Die Perspektive aus der ersten Person und gleichzeitig immer dieses "Du", als würde der Erzähler einen Brief schreiben... dadurch kann man sich als Leser sowohl in die Position des Sprechenden hineinfühlen, als auch in die des Angesprochenen. Darum mag ich diese Art des Erzählens sehr, besonders bei so gefühlvollen Texten, weil damit die Emotionen am besten vermittelt werden.
Auch dieser Widerspruch ist auffällig. Der Mensch am Abgrund ist gepflegt und unverletzt. Und dennoch steht er vielleicht nur zum letzten Abschied dort. Die andere Person dagegen trägt nur noch einen zerstörten Körper mit sich herum. Trotzdem soll sie eine Rettung sein oder den letzten Anstoß geben.

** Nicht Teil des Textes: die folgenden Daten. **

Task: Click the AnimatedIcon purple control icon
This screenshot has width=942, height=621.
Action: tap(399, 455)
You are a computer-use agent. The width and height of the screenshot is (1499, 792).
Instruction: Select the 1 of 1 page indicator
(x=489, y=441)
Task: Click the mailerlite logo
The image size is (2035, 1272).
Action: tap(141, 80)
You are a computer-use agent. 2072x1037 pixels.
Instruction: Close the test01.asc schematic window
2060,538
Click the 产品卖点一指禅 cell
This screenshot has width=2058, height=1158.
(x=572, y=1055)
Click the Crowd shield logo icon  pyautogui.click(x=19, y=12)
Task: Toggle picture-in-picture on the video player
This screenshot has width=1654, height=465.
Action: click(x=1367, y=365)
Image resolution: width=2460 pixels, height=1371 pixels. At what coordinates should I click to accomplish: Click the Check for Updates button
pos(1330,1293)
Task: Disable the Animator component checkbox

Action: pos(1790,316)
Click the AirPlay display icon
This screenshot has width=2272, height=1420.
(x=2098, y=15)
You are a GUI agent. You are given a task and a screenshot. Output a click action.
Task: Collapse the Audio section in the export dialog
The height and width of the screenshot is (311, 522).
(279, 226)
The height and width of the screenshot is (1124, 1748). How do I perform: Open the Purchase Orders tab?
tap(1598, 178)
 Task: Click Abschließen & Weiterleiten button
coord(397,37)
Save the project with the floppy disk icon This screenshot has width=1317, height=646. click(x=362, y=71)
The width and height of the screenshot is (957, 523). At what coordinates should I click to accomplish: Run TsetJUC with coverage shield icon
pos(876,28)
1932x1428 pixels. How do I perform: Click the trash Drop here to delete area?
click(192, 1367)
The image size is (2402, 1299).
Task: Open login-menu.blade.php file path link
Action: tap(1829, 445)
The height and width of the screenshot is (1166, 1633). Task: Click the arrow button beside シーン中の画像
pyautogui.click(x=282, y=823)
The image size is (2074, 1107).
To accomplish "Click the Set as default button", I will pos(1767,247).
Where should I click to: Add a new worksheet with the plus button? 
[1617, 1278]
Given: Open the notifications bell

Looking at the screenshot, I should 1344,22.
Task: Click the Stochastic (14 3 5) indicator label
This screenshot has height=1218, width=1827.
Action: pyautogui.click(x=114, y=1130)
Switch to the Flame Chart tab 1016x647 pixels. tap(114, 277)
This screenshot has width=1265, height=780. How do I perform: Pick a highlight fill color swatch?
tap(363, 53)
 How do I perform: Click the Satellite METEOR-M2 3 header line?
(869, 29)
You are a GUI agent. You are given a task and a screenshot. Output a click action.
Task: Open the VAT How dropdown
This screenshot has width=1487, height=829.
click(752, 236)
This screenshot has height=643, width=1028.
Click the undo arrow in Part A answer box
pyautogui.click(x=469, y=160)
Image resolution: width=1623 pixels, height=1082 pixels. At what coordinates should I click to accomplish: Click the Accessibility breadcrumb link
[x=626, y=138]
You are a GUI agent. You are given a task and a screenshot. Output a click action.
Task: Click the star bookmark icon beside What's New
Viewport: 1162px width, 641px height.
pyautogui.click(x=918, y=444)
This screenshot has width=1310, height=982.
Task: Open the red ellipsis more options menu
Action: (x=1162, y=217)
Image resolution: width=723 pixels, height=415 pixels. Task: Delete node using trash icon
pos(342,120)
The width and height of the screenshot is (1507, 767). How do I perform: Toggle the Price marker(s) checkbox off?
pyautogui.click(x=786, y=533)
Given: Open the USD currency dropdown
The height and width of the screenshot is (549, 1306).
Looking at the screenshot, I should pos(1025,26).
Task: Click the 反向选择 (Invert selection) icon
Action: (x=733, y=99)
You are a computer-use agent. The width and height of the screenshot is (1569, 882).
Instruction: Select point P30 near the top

Außerdem finde ich, dass du hier eine Situation kreierst, die man sowohl im übertragenen Sinne als auch real auffassen kann. Es könnte wirklich so sein, dass sich dieses Ich an der Klippe befindet und dass die Rettung im gemeinsamen Fall besteht. Aber gleichzeitig könnte das alles nur ein Sinnbild für das Leben sein. Am Ende steht schließlich immer nur das gleiche Ziel, unabhängig davon, ob man selbst sein Leben verkürzt oder nicht. Wenn man es so betrachtet, dann befindet man sich die ganze Zeit im Fall, man schreitet immer weiter voran in die Zukunft und Ungewissheit und einem Tod entgegen, der noch unbekannt in der Ferne liegt. Wenn man sich dann gemeinsam Halt gibt, ist es vielleicht nicht so schlimm. Aus diesem Grund mag ich beide Ideen.